Outside, we see extra chrome trim, 20-inch alloy wheels and LED low-beam headlights. Safety kit includes blind-spot warning, rear cross-traffic alert, adaptive cruise control and automated emergency braking. New this year is Rear Door Alert, a system designed to remind the driver of people, pets or objects that might still be inside when the driver exits the car.
This is a cabin in which you won’t mind spending a lot of time. Road and wind noise barely intrude, the seats are very comfortable, and for almost all climate and entertainment functions, there are real physical controls. In other words, you won’t be spending a lot of time poking away at a touch screen (and trying to stay on the road at the same time).
Last year, the Pathfinder got a little more starch in its suspension to quell the rolypolys. Still, this crossover favours comfort over athleticism. If you seek sharp handing in a seven-seater, look to the Mazda CX-9.
Engaging driving dynamics are not a high priority in this segment, but that said, my dear wife — who is not particularly tuned in to such things — commented on the Pathfinder’s weird steering. I, too, found it to be strangely disconnected, dialing in resistance in an unnatural and uneven way. Other Pathfinders I’ve driven haven’t shown this tendency, so perhaps this was just an anomaly.

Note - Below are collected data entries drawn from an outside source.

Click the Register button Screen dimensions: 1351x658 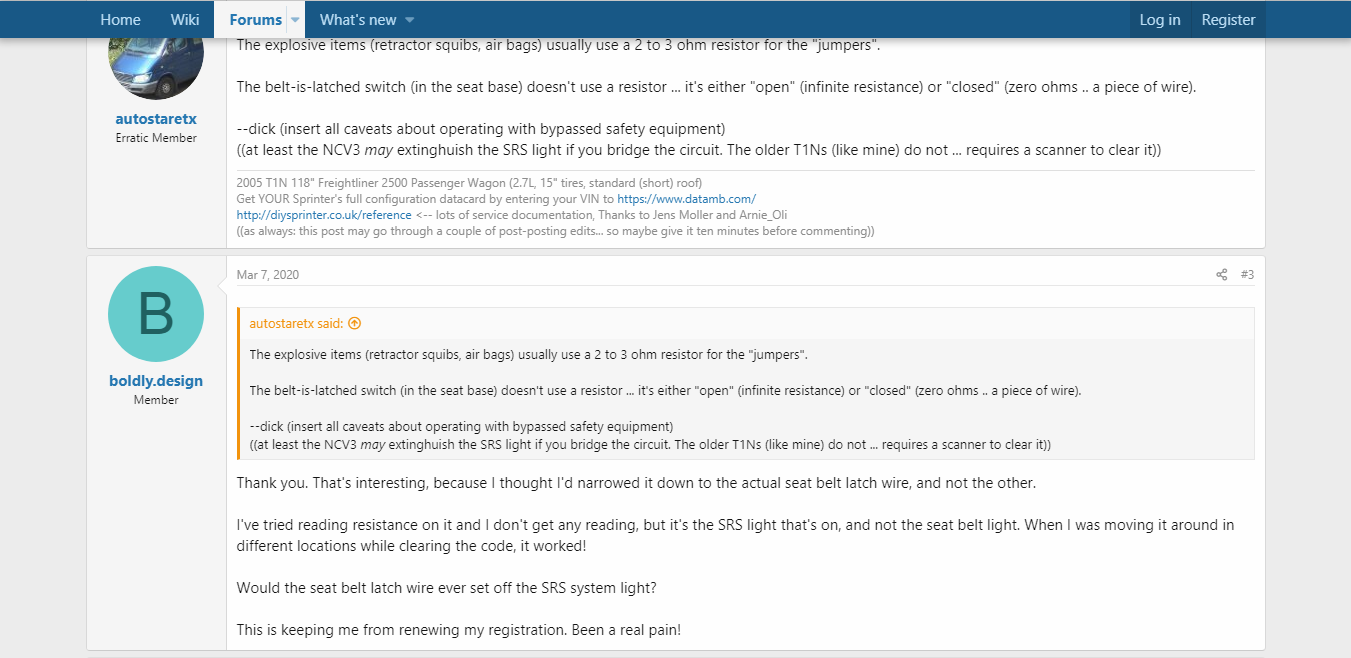(x=1228, y=20)
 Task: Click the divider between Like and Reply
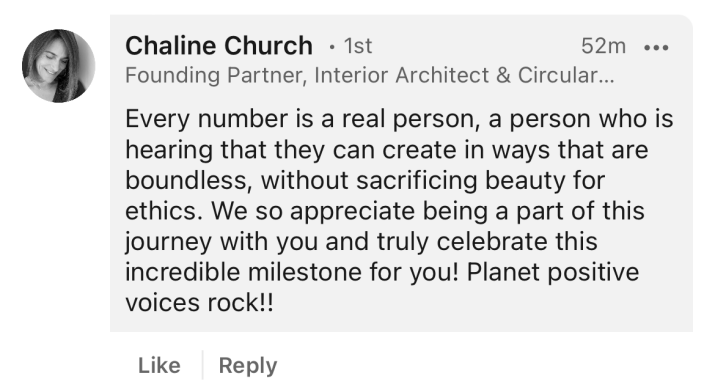(x=202, y=365)
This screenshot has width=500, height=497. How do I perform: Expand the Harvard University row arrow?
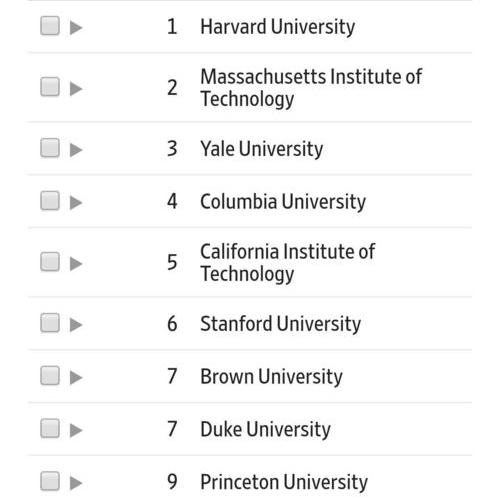[76, 28]
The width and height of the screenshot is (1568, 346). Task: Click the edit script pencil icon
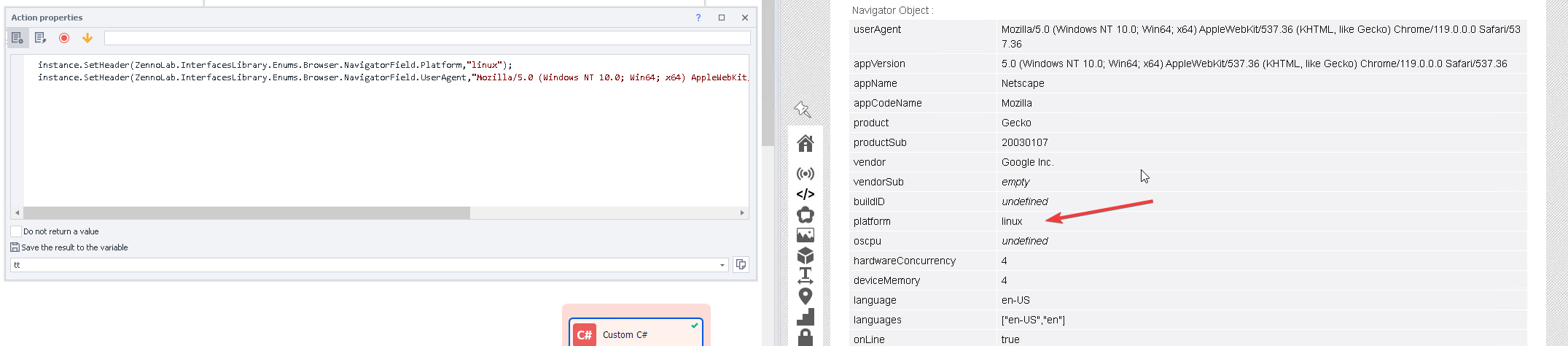click(x=41, y=38)
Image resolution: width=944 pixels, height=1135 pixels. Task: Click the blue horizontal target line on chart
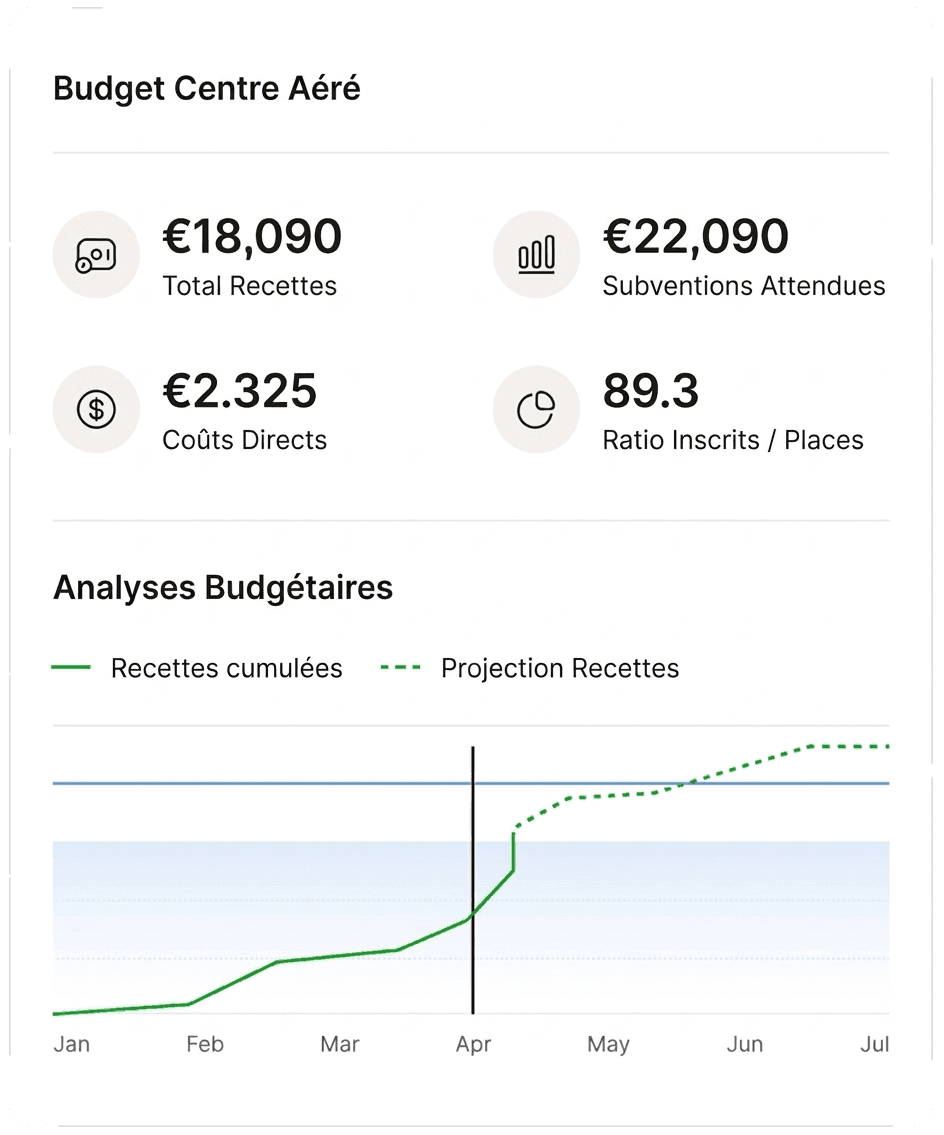point(300,783)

Where the Pathfinder shines is in its interior space and clever access. A true seven-seater, the 60/40-split second row will accommodate three and features 14 centimetres of travel. The seats accordion-fold forward, allowing easy access to the two third-row seats.

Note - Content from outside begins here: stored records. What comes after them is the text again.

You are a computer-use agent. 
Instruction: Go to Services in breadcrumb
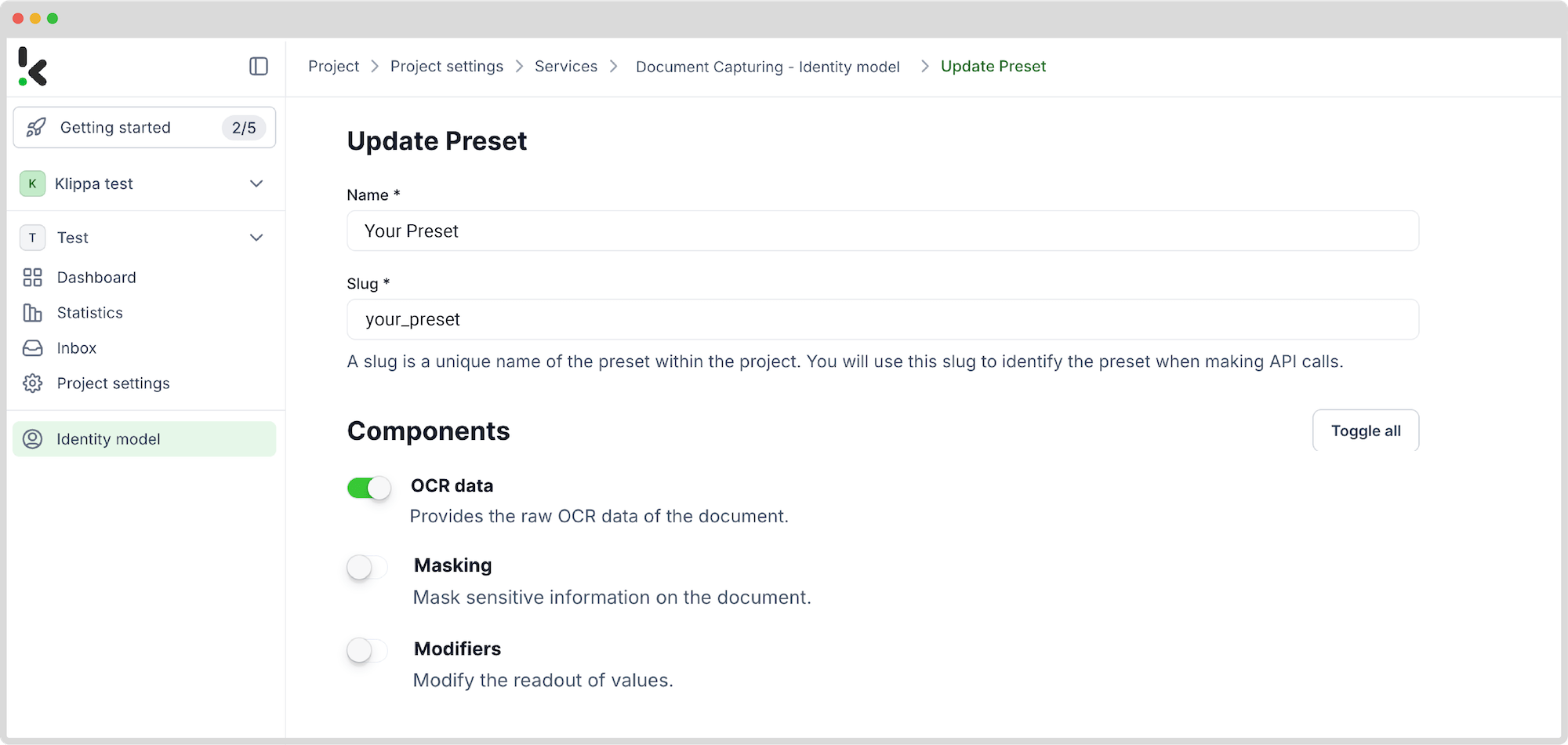566,67
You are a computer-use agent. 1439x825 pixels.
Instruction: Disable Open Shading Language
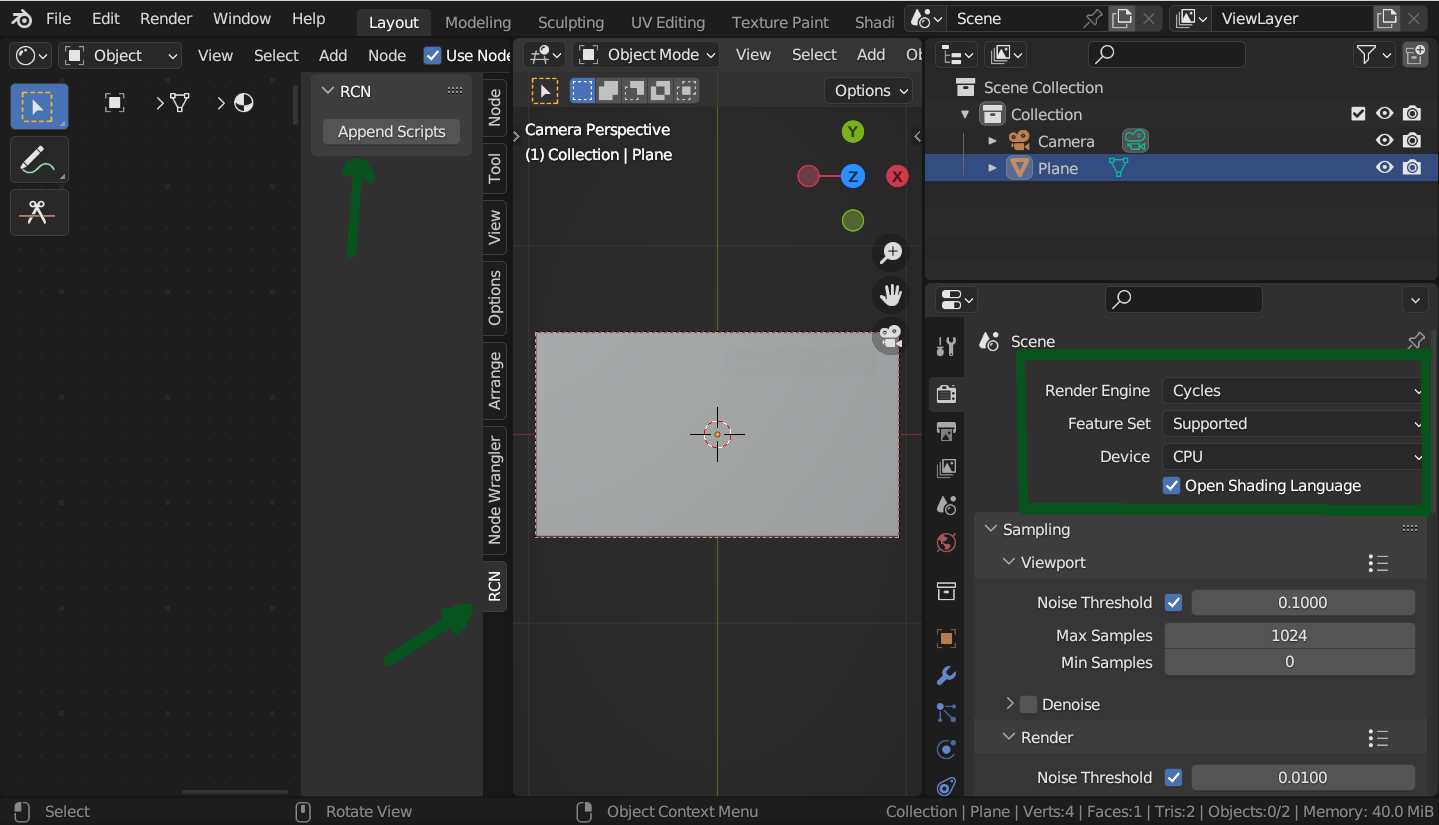coord(1171,486)
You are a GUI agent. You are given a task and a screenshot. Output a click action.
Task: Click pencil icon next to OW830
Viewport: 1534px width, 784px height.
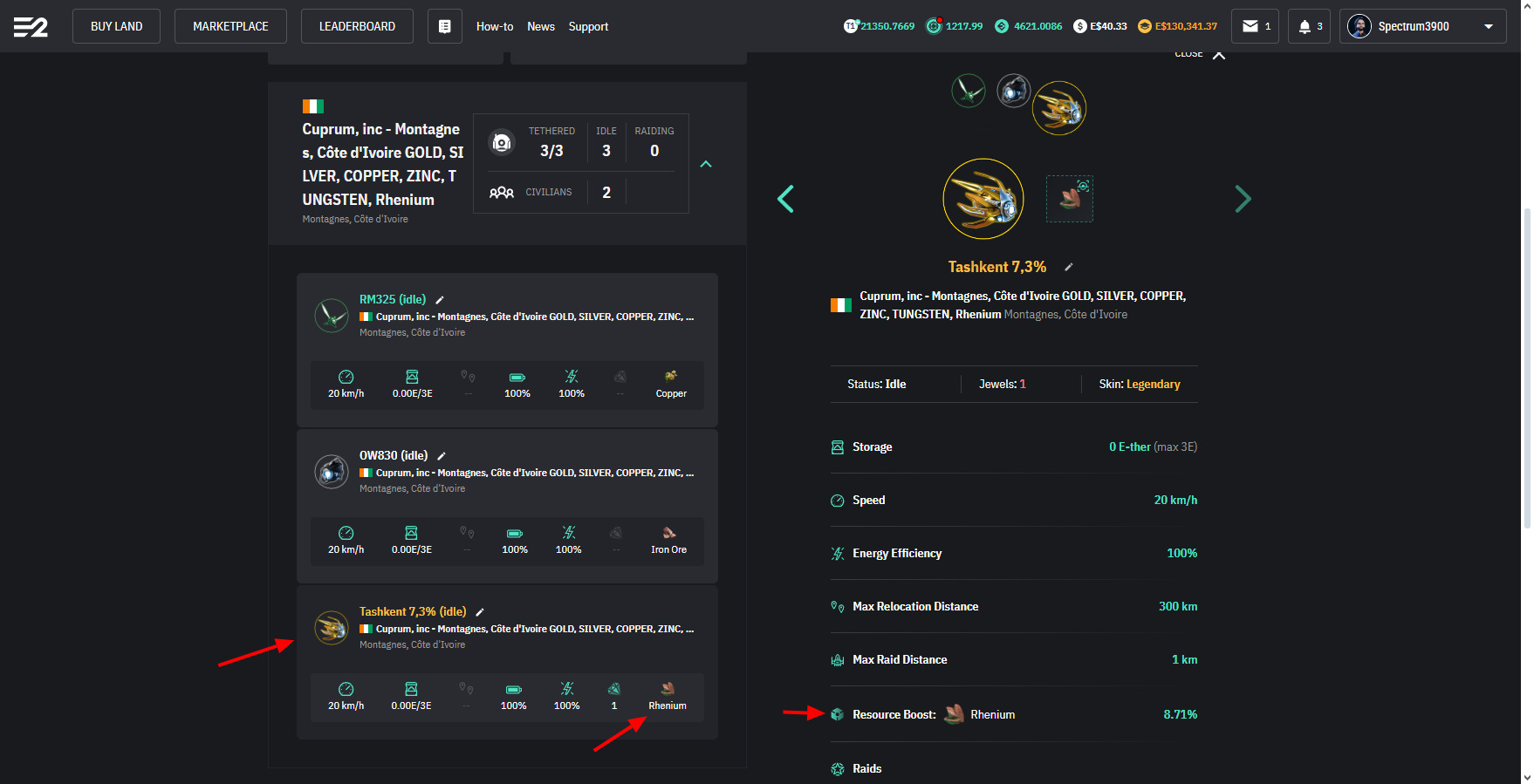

Nissan has gone to some lengths to make the third row habitable for smaller humans. Tri-zone climate control is standard in every Pathfinder, and both passengers back there get an HVAC duct, an audio speaker and a decent view out the side window. Leg room is pretty good, and the seats recline a few degrees.
The second and third rows fold to create a flat load space, and while cargo space is only average for the segment, this Nissan will tow up to 6,000 pounds.
Having been on the scene for five years, the latest Pathfinder is a true veteran, and the competition is coming in fast and furious. Notable contenders include the fresh Chevy Traverse, Volkswagen Atlas, the recently refreshed Kia Sorento and all-new Subaru Ascent.
Yeah, it’s tough out there, but the comfortable Pathfinder, with its strong V6 still has something to offer, especially in the trim levels that live down a couple of notches from this pricey Platinum.
The 2018 Nissan Pathfinder favours comfort over athleticism.